Glaciers have been melting for decades, as the planet warms. According to a report from the World Glacier Monitoring Service, an agency working under the auspices of UNESCO and other international organizations, global glacier loss has accelerated since the 1960s, with eight of the ten years of greatest loss recorded after 2010. The authors of the report note the loss of glaciers “leaves no doubt about ongoing climate change and sustained forcing, even if a part of the observed acceleration trend is likely to be caused by positive feedback processes (e.g., surface lowering, glacier disintegration).”
Glaciers regulate downstream water temperatures, and they play a part in the hydrology of downstream rivers and lakes. When they melt, the volume of water in rivers increases. This can disturb river and riparian ecologies, and can contribute to coastal erosion. That extra water also increases sea level rise.
In some places the big melt has been more dramatic. In just the past 20 years, New Zealand has lost almost half of its glacial ice, down by 42 percent. In Pakistan, rapid melting of glaciers has resulted in more than 3000 glacial lakes left behind in the glaciers’ retreating paths. Held back by walls of rock debris and ice, the lakes are unstable and may burst without warning. This phenomenon is common enough to have been given the terminology Glacial Lake Outburst Floods (GLOFs). In May of 2022, a GLOF swept away homes and roads disappeared in Hassanabad, a city in the Hunza Valley of Pakistan. The GLOF ravaged the historic Hassanabad Bridge as though it were made of a child’s blocks.
Temperatures throughout Pakistan are rising at twice the rate of the global average. Scientists estimate that one-third of the glaciers of the Hindu Kush-Himalayan region could disappear before the end of this century.
Melting at the ends of the Earth
Hundreds of Greenland’s glaciers used to terminate at the ocean; they now terminate farther inland. Scientists have found this retreat to be so dramatic that more than 1000 miles of coastland are now free of ice and exposed. Scientists were able to track the receding by using satellite imagery from 2000 to 2020. The melting glaciers have also revealed 35 islands close to Greenland’s coast.
Beneath Antarctica’s expanse of ice is a netherworld of lakes and rivers formed by meltwater and the friction between the moving glaciers and the Earth. Like oil between gears, the water acts as a lubricant, accelerating the glacial flow to the sea.
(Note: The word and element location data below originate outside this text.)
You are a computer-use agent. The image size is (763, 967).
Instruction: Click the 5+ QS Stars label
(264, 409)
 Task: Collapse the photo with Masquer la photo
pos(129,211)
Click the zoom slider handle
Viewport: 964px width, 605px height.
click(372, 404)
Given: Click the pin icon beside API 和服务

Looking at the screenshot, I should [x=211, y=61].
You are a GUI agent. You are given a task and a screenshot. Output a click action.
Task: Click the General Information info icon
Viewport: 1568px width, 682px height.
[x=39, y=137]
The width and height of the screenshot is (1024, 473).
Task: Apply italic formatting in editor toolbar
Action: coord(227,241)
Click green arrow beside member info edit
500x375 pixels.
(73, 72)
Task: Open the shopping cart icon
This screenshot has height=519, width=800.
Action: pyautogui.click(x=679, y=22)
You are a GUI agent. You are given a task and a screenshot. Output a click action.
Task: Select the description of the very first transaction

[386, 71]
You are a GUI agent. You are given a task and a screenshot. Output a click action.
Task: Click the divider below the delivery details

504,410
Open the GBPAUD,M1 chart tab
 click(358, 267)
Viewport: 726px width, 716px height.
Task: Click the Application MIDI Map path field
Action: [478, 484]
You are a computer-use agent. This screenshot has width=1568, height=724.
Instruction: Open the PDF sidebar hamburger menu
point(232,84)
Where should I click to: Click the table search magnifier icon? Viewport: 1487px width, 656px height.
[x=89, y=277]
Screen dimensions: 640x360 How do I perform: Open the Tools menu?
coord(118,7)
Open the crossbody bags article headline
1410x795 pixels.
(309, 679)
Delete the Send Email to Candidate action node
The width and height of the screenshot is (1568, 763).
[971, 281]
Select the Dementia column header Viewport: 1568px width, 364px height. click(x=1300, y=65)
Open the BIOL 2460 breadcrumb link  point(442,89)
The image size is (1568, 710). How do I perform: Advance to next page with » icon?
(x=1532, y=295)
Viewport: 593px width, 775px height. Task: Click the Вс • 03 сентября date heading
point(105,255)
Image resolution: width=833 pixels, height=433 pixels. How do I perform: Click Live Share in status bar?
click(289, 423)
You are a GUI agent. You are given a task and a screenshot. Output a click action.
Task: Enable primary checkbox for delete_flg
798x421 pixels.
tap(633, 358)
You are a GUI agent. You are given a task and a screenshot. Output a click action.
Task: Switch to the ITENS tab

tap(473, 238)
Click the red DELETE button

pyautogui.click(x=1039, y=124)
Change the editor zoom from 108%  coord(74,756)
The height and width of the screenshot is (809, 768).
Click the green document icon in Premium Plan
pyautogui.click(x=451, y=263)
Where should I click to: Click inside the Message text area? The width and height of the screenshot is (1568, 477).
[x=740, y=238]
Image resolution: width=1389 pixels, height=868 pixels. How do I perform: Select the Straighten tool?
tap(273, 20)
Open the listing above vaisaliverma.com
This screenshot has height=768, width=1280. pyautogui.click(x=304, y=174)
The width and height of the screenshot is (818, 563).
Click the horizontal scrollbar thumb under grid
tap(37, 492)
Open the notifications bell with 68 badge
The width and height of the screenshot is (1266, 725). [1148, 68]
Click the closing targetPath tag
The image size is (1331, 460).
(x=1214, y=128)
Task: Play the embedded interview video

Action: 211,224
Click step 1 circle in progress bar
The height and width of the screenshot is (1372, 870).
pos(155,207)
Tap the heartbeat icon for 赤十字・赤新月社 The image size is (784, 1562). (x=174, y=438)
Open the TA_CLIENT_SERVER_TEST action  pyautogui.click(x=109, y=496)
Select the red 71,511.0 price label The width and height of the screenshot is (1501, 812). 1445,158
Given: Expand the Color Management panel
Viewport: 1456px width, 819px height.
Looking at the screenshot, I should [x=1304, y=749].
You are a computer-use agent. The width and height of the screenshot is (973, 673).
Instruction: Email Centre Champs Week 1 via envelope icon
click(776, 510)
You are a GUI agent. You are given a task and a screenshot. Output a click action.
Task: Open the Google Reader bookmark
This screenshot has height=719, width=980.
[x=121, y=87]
Though scientists have long know about the lakes and rivers, most of the modeling they have done on the Ice Sheet fails to account for its effect on the glacial flow, according to a statement from the Australian Antarctic Program Partnership, an organization of Australia’s leading Antarctic research institutions.
Factoring in the effects of the water, the partnership concludes that most of the research on the Ice Sheet may have seriously underestimated the discharge of ice from the continent. The flow of ice could be three times as much as previously thought. Sea level rise may have been seriously underestimated, too.
People fighting back
Inspired by the UN’s declaring 2025 as the years of glaciers’ preservation, an international team of glacier scientists has formed the Glacier Stewardship Program.
Members of the program seek to work with communities and other stakeholders to develop ways to slow glacial melt on a local scale. They also seek to develop early warning technology and techniques to ensure safety from GLOFs and other hazards of melting glaciers. Microorganisms have evolved to live in and around glaciers. The team is working to create a biobank of these organisms, tens of thousands of them, to save them from extirpation.
And NPR has this remarkable story of Saul Luciano Lliuya, a Peruvian farmer who is suing RWE, an energy company and one of Germany’s largest emitters of greenhouse gases. The lawsuit aims to hold the company responsible for its part in warming the planet and melting the glacier in the mountains above Lliuya’s home and community. Due to glacial melting, the glacial lake that lies between the glacier and Huaraz, where Lliuya lives, has grown to 35 times its normal size. A GLOF from this body of water could wipe out many of the homes of Huaraz, including Lliuya’s.